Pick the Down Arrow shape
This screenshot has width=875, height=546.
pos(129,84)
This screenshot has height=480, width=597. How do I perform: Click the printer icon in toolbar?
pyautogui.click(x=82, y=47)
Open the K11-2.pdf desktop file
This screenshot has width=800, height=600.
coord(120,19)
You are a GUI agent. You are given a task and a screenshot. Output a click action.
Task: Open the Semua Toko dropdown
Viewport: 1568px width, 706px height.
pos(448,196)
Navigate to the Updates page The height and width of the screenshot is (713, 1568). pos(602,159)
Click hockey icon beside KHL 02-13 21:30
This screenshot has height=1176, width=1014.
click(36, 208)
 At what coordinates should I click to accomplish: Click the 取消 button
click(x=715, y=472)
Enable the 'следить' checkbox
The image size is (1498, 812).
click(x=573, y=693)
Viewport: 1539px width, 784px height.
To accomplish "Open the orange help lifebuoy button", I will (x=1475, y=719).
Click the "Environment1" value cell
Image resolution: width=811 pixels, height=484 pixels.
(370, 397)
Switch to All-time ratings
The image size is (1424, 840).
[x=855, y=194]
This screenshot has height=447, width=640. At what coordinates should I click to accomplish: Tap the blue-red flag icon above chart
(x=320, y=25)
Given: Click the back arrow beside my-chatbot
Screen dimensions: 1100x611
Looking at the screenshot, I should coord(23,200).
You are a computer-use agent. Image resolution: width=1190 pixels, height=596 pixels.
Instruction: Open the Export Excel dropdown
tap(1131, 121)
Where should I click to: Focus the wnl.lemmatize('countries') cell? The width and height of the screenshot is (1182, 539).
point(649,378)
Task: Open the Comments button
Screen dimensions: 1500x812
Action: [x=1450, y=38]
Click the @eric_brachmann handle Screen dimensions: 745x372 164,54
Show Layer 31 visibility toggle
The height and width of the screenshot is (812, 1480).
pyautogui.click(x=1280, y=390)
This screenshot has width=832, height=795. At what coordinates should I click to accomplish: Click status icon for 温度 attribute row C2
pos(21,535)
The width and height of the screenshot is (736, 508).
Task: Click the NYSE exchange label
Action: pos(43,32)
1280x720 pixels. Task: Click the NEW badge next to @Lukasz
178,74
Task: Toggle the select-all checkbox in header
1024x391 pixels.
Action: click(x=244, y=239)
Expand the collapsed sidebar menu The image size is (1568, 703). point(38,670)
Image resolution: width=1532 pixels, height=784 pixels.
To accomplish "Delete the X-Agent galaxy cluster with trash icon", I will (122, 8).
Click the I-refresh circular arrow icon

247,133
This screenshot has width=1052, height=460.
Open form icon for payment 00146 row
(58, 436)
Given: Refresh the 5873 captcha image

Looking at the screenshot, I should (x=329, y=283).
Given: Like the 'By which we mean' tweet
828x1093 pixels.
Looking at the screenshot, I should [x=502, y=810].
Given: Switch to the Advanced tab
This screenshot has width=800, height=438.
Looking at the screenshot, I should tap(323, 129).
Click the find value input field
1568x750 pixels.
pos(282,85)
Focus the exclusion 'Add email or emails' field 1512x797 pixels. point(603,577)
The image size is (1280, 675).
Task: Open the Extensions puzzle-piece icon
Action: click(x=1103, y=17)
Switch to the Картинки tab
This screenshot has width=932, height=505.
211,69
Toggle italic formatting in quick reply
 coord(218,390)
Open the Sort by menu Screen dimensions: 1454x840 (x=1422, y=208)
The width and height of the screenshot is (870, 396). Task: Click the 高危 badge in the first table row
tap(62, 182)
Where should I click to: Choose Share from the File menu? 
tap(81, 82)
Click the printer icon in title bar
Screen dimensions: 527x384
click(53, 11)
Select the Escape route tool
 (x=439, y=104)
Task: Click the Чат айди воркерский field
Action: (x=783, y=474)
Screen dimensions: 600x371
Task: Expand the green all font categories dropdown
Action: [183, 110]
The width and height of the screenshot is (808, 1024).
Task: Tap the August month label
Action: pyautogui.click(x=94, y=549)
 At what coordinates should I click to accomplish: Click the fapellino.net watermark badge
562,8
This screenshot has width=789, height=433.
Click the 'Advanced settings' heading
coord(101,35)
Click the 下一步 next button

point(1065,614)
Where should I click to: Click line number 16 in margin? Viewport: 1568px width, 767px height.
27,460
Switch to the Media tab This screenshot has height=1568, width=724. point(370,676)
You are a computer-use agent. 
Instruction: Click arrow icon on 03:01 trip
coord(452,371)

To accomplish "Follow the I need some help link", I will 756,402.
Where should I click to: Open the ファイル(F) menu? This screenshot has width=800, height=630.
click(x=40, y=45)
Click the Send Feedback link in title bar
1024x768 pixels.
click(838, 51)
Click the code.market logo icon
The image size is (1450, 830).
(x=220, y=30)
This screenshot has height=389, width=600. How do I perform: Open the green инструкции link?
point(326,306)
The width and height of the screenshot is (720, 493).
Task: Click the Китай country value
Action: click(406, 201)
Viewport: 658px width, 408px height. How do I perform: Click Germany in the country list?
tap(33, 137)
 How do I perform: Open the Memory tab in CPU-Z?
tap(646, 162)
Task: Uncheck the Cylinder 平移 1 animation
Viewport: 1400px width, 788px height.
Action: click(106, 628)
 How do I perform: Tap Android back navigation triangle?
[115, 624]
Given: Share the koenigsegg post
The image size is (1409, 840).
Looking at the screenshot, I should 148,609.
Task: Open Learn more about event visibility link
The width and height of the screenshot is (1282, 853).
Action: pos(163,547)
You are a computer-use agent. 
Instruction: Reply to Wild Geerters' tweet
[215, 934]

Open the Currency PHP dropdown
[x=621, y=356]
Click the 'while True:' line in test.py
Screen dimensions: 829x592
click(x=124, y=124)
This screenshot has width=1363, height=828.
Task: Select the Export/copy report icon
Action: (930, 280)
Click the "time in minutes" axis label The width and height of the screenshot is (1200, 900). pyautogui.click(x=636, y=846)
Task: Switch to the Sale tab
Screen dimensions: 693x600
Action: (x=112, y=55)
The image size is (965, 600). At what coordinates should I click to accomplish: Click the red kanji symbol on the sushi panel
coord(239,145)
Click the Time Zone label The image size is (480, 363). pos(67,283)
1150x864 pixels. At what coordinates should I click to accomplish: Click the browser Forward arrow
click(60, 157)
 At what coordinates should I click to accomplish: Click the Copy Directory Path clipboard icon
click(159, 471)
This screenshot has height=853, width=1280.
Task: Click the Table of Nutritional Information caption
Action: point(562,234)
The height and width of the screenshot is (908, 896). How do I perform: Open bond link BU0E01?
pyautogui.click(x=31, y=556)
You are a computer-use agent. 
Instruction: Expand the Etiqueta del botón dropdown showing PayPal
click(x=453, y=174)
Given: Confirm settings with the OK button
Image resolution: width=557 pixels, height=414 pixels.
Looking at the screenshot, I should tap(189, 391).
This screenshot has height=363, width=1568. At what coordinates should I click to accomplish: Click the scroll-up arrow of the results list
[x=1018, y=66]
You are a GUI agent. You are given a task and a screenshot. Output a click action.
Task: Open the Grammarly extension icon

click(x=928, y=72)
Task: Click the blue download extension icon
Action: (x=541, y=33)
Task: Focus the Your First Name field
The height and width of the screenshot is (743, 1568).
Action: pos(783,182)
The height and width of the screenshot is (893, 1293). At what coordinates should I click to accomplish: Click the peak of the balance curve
------------
→ **Exercise prompt**
Show the lines above that have the word "with".

→ **Solution for this exercise**
To accomplish "Delete the X-Agent galaxy cluster with trash icon", I will (122, 8).
Given: Confirm settings with the OK button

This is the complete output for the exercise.